Whenever a line in the data contains "target", show that line.

Records supplied:
===

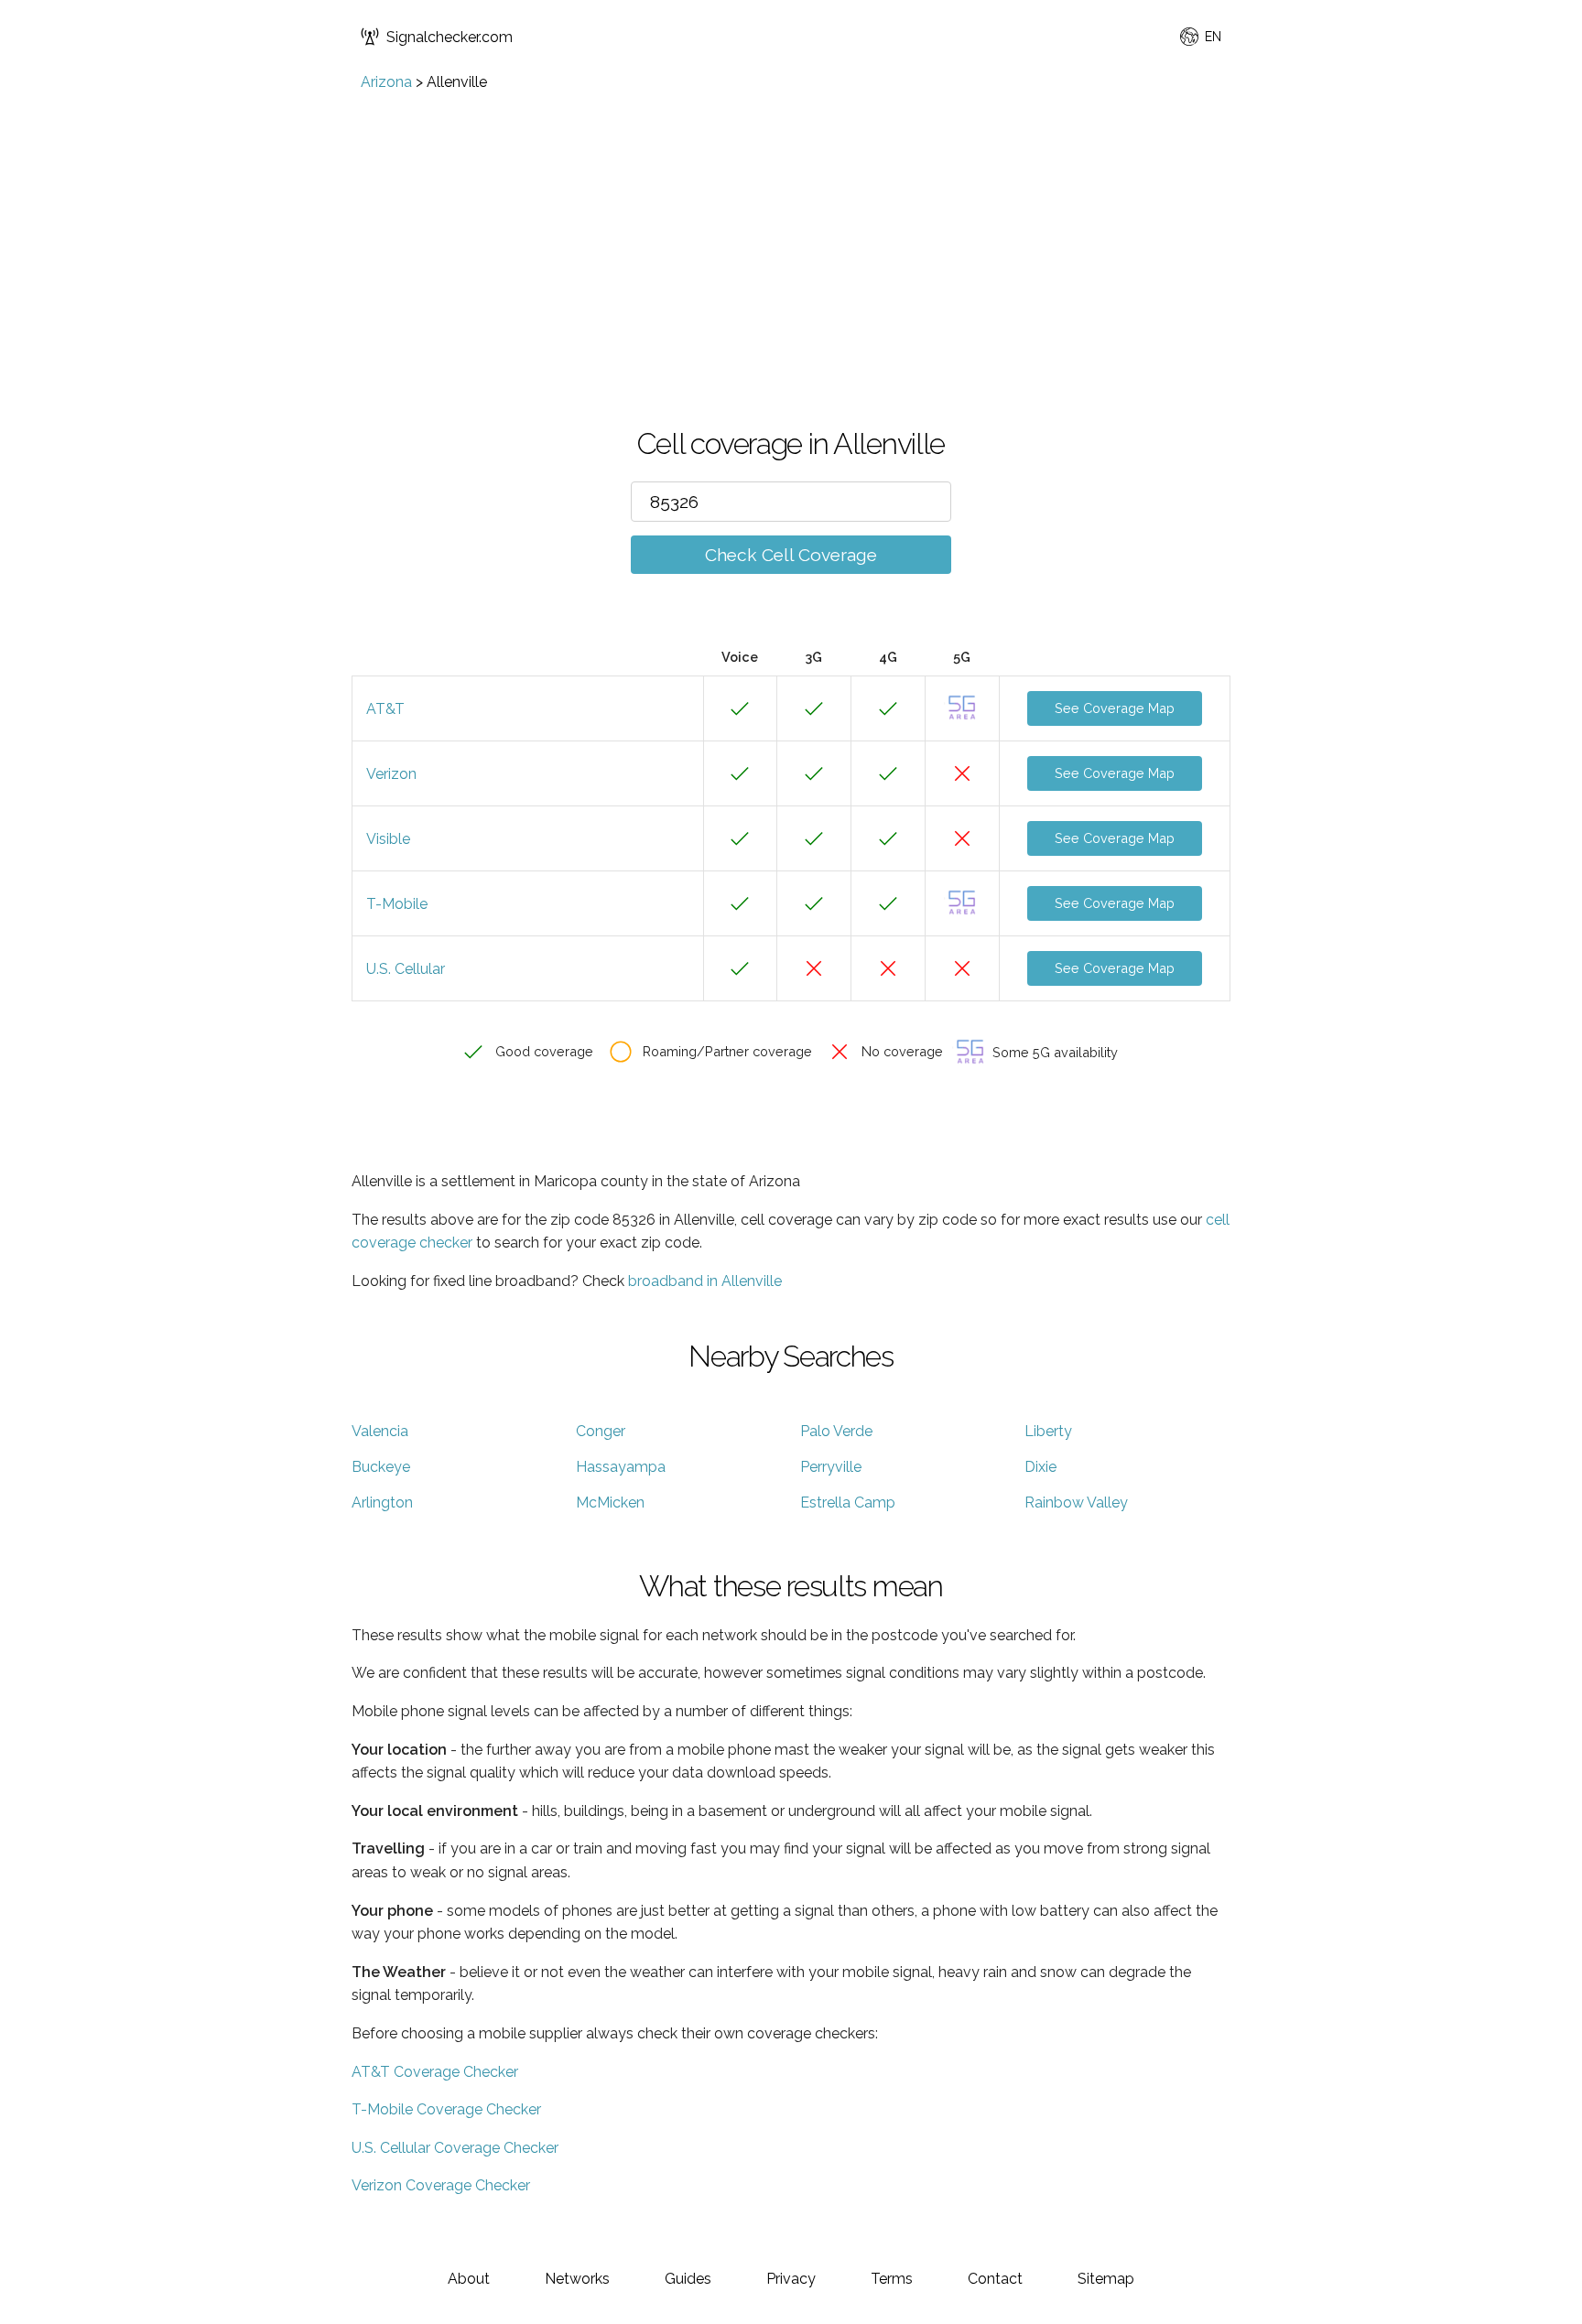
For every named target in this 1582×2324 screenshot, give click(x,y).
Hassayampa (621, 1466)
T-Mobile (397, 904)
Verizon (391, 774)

===

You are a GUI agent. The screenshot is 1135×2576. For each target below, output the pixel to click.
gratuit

===

Solution to this problem:
For every named target in this 1582×2324 screenshot, give click(x,y).
You are a GUI agent. The screenshot is 1135×2576. For each target below, output the pixel to click.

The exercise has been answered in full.